Chaya Elishevitz, principal of MMSC, the Chabad-Lubavitch day school in Seattle, takes a slightly different approach. She believes Holocaust education should celebrate the current success of the Jewish people. “We look at it from a perspective of how lucky we are, we don’t have to endure what our grandparents endured,” Elishevitz said. “We are able to take the lessons – the sacrifice – that they have done and proudly be Jews.” The students also utilize Seattle Holocaust Center resources, and Elishevitz said the teachers receive training at the Center.

To begin introducing NYHS to formal Holocaust education, Mutschler believes NYHS should implement what she calls an “intentional scope and sequence” in the ninth grade world history course. 

Feld takes this even further, saying that multiple classes should cover the topic. “We should be learning about [the Holocaust] or contextualizing it in Torat chaim, in history, in Modern Middle East, in senior seminar,” Feld said. “Different aspects of it should be covered throughout the four years of high school and should be intentionally incorporated into the curriculum of both Judaics, general studies, and student life on campus.” 

The purpose for Holocaust education, Mutschler believes, is to learn lessons about hatred, morality, and ultimately what it means to be human. “Holocaust and genocide education is important because that’s basic moral human rights, racism, discrimination, what happens when power is in the hands of a nation minority or majority. All of those basic human morality questions are kind of the purpose of education in my opinion,” Mutscher said. “As educators, what we choose not to teach is just as important as what we chose to teach. What we value – the history that we value – is reflected in the choices we make. So if something’s missing, it begs the question why.”

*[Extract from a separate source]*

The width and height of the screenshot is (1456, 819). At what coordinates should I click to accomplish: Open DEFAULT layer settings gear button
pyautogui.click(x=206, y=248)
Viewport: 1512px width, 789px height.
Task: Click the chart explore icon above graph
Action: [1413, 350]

As educators, what we choose not to teach is just as important as what we chose to teach. What we value – the history that we value – is reflected in the choices we make. So if something’s missing, it begs the question why.

— Lindsey Mutchler, NYHS Dean of Academics

Feld hopes to bring next year’s senior class to Poland and Israel, and ideally see the trip continue for many years (despite next year being Feld’s last at NYHS). “At the conclusion of what for many kids is their formal Jewish education, as a group, together, it’s important to go through the journey of bearing witness in Poland,” Feld said. “It’s one thing to learn about something, but it’s very different to experience it firsthand — not just the Shoah, but centuries prior to that, the yeshivot, the shtetls, the Chassidic movement, to see what was and what was lost is very heavy and very meaningful.” 

Max Glauben, the Majdanek survivor mentioned at the beginning of this story, passed away on Yom HaShoah at age 94. May his memory be a blessing.